- [WHAT YOU SHOULD DO]: Gather every line of the records that contains the word "comment", and copy each one unchanged. Case counts.

- [DATASET EXTRACT]:
■ ■ ■ ■

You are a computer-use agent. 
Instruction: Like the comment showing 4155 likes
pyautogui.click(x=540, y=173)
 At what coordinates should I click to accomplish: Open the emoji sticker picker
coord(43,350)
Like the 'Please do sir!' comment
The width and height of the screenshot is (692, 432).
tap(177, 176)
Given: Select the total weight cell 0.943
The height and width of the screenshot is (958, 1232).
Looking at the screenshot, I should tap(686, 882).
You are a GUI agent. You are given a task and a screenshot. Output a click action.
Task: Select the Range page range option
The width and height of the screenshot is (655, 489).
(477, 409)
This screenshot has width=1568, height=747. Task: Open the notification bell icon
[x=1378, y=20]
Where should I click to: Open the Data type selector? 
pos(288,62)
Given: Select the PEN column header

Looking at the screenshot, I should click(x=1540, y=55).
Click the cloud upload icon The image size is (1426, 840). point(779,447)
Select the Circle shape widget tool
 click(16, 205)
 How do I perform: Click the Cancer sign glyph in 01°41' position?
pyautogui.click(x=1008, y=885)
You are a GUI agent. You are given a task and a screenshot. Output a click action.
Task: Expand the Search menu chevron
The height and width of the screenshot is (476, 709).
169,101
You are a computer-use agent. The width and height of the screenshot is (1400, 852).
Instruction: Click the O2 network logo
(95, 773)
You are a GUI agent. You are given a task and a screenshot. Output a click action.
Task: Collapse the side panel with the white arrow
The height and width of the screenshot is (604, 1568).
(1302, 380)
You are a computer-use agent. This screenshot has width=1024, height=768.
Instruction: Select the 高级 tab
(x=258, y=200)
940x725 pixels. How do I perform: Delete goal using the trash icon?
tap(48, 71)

■ ■ ■ ■

- [FINAL ANSWER]:
Instruction: Like the comment showing 4155 likes
Like the 'Please do sir!' comment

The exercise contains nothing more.